*** Given records Section Begins ***

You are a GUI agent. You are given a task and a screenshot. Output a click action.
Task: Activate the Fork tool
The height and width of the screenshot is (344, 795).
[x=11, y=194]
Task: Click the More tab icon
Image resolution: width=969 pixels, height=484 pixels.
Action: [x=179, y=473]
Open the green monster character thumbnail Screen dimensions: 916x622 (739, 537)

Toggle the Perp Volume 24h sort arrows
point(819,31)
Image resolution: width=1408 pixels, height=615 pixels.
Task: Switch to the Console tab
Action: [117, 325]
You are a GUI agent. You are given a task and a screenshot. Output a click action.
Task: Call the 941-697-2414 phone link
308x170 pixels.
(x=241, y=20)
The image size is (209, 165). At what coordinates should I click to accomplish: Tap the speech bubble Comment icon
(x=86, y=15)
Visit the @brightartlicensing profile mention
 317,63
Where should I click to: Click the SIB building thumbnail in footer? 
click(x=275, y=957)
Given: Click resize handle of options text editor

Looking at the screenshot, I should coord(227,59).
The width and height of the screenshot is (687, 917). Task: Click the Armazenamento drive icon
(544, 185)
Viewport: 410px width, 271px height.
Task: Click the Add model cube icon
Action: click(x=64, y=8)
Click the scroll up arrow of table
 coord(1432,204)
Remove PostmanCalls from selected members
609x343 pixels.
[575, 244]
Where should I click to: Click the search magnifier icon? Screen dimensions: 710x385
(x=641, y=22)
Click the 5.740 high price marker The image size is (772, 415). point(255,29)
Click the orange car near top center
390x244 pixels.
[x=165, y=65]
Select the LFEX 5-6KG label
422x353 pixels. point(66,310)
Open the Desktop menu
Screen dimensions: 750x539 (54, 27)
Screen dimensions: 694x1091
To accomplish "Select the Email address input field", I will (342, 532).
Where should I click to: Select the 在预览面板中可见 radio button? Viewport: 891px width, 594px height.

*** Given records Section Ends ***

Output the entire listing exactly as written.

- [Task result]
You are a GUI agent. You are given a task and a screenshot. Output a click action.
Task: Activate the Fork tool
The height and width of the screenshot is (344, 795).
[x=11, y=194]
Task: Click the More tab icon
Image resolution: width=969 pixels, height=484 pixels.
Action: [x=179, y=473]
Open the green monster character thumbnail Screen dimensions: 916x622 (739, 537)

Toggle the Perp Volume 24h sort arrows
point(819,31)
Image resolution: width=1408 pixels, height=615 pixels.
Task: Switch to the Console tab
Action: [117, 325]
You are a GUI agent. You are given a task and a screenshot. Output a click action.
Task: Call the 941-697-2414 phone link
308x170 pixels.
(x=241, y=20)
The image size is (209, 165). At what coordinates should I click to accomplish: Tap the speech bubble Comment icon
(x=86, y=15)
Visit the @brightartlicensing profile mention
 317,63
Where should I click to: Click the SIB building thumbnail in footer? 
click(x=275, y=957)
Given: Click resize handle of options text editor

Looking at the screenshot, I should coord(227,59).
The width and height of the screenshot is (687, 917). Task: Click the Armazenamento drive icon
(544, 185)
Viewport: 410px width, 271px height.
Task: Click the Add model cube icon
Action: click(x=64, y=8)
Click the scroll up arrow of table
 coord(1432,204)
Remove PostmanCalls from selected members
609x343 pixels.
[575, 244]
Where should I click to: Click the search magnifier icon? Screen dimensions: 710x385
(x=641, y=22)
Click the 5.740 high price marker The image size is (772, 415). point(255,29)
Click the orange car near top center
390x244 pixels.
[x=165, y=65]
Select the LFEX 5-6KG label
422x353 pixels. point(66,310)
Open the Desktop menu
Screen dimensions: 750x539 (54, 27)
Screen dimensions: 694x1091
To accomplish "Select the Email address input field", I will (342, 532).
Where should I click to: Select the 在预览面板中可见 radio button? Viewport: 891px width, 594px height.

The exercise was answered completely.